Dick Negus’s contribution to: ‘Ernest Hoch remembered by his friends. The importance of Ernest’, Designer, September 1985 (London: Society of Typographic Designers) pp. 20–21.
Ernest Hoch’s death has robbed the typographic world of its fountain of logic and the Society of a distinguished past vice-president. Ernest was an immensely dedicated man. He brought, to everything he did, a tireless strength of purpose that was at odds with physical size. He was a giant in a frail body.
His academic background was unusual in that he studied chemistry before attending the Graphische Lehr-und Vesuchanstalt in Vienna. He came to England in 1938 and during the early years of the war he suffered internment, then became a laboratory assistant. Nineteen forty-five saw him in an advertising agency, but he found this work shallow for his talents and by 1948 he had started his own design company.
During the fifties and sixties he held a number of part time lectureships and in 1969 became Principal of Coventry College of Art and Design (later Dean of Faculty, Lanchester Polytechnic). He was appointed part time Reader at Reading University in 1971 and it is the work he carried out there until 1980 for which he will be best remembered.

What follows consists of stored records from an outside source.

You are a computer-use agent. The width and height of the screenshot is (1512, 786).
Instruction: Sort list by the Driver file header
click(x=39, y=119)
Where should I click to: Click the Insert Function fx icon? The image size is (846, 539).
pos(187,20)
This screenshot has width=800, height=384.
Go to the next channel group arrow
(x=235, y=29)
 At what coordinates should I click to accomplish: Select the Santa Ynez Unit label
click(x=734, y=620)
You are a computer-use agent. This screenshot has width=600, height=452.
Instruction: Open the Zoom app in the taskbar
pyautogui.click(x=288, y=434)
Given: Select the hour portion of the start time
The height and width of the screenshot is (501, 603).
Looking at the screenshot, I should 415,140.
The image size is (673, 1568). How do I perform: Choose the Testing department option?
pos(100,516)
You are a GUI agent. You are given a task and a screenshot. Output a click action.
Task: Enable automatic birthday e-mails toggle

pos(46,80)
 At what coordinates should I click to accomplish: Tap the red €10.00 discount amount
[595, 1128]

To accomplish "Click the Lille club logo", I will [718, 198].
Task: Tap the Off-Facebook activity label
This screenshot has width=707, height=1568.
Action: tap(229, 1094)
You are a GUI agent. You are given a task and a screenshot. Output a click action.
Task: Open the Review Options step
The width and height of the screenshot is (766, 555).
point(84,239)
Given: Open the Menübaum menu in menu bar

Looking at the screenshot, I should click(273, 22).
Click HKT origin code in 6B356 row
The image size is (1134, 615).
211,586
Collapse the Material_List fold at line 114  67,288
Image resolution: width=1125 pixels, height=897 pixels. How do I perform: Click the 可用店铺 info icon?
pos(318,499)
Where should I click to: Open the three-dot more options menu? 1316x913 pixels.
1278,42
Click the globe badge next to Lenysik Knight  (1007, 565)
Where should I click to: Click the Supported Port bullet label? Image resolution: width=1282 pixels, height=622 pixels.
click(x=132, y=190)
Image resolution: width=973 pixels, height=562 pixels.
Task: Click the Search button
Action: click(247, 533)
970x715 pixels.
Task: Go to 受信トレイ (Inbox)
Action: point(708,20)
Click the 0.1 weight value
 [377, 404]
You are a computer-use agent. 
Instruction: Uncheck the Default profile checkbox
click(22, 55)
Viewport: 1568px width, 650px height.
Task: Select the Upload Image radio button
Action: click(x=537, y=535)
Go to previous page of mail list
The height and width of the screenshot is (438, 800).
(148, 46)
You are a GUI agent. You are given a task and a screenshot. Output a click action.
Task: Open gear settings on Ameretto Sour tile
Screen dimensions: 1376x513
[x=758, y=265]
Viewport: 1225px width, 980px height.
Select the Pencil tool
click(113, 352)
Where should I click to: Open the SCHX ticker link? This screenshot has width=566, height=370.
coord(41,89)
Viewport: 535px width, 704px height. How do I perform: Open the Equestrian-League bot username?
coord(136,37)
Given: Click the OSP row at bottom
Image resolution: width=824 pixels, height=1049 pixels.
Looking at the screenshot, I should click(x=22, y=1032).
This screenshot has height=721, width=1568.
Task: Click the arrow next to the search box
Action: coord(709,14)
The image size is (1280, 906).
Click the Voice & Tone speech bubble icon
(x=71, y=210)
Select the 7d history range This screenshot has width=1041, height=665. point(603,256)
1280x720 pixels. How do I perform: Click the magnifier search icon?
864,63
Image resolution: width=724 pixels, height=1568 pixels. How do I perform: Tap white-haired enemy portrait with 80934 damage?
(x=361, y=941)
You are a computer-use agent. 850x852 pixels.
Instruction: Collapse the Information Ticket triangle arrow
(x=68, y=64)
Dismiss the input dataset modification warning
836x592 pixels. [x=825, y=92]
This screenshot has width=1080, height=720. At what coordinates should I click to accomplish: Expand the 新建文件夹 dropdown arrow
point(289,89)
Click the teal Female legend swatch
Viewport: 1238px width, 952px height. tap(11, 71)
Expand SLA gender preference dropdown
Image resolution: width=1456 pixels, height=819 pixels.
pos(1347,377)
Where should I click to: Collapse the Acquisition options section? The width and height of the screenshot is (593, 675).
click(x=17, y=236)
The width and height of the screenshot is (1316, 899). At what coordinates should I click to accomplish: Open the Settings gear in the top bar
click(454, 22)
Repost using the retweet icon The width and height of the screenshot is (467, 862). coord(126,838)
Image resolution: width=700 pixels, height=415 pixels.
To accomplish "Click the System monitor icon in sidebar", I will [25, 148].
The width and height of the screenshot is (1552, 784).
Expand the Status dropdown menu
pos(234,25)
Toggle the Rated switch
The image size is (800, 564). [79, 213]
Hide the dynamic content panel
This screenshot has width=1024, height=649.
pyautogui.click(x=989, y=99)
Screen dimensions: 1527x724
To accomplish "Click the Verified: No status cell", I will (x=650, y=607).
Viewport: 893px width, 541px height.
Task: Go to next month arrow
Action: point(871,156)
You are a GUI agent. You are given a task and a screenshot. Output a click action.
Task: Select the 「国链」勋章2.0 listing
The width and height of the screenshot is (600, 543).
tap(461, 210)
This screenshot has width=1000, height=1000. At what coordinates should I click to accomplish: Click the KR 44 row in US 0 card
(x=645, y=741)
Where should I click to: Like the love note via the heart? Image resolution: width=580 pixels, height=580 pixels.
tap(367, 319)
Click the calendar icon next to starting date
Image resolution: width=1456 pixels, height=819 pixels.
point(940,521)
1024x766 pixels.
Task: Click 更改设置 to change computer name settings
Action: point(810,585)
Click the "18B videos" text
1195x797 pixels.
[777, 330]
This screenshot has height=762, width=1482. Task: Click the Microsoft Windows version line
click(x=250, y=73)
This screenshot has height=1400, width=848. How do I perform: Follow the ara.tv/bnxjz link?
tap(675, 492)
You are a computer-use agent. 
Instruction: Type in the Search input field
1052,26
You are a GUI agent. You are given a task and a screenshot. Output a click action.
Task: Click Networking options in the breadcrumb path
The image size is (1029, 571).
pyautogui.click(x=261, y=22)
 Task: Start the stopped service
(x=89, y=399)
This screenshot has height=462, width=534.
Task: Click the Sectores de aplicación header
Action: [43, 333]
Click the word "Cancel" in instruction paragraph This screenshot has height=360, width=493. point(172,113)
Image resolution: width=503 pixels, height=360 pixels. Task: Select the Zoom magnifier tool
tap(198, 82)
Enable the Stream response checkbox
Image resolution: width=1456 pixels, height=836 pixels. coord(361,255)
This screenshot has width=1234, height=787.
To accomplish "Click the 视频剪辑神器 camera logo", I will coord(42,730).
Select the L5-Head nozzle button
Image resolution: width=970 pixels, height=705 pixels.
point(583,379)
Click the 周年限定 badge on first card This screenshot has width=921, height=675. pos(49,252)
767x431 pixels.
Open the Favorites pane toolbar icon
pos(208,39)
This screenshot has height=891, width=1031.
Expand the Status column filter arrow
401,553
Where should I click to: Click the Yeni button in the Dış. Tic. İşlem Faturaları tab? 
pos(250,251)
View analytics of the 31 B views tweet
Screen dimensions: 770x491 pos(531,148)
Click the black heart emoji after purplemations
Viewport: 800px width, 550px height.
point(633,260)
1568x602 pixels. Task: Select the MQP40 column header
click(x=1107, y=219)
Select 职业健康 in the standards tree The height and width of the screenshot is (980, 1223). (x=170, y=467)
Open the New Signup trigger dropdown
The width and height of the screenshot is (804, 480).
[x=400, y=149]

He was one of a small, but highly influential group of continental designers who settled here after fleeing Hitler’s Third Reich. It may be difficult for many younger members to comprehend the importance of this group and of Ernest’s own part in it, unless they had the privilege of working with him or being taught by him.
I did have that privilege. Ernest and I worked together on a number of occasions and each was an electric experience. I particularly remember a small working party of the SIAD whose job it was to restructure the Society. Rather like the advertisement for batteries, where only one was left with power, it was Ernest who was still working until the early hours night after night – making radical decisions with the same cool logic as he did with minutiae.
Ernest was also the first to see the potentials and also problems associated with computer typesetting. He campaigned for aesthetics to be brought to bear before vested interests closed ranks. But the industry was short sighted and the results dogged the path of computer setting during its early years. Characteristically Ernest never bore a grudge and energetically joined in the rescue operation.
It is commonly assumed that those endowed with wisdom lack the common touch; that high intelligence eschews humanity. There is hardly a better denial of this than in the life of Ernest Hoch. He was charming and self-effacing; generous and patient to students when it came to passing on his hard earned knowledge; the kindest husband to his wife Ruth and a very dear friend to many.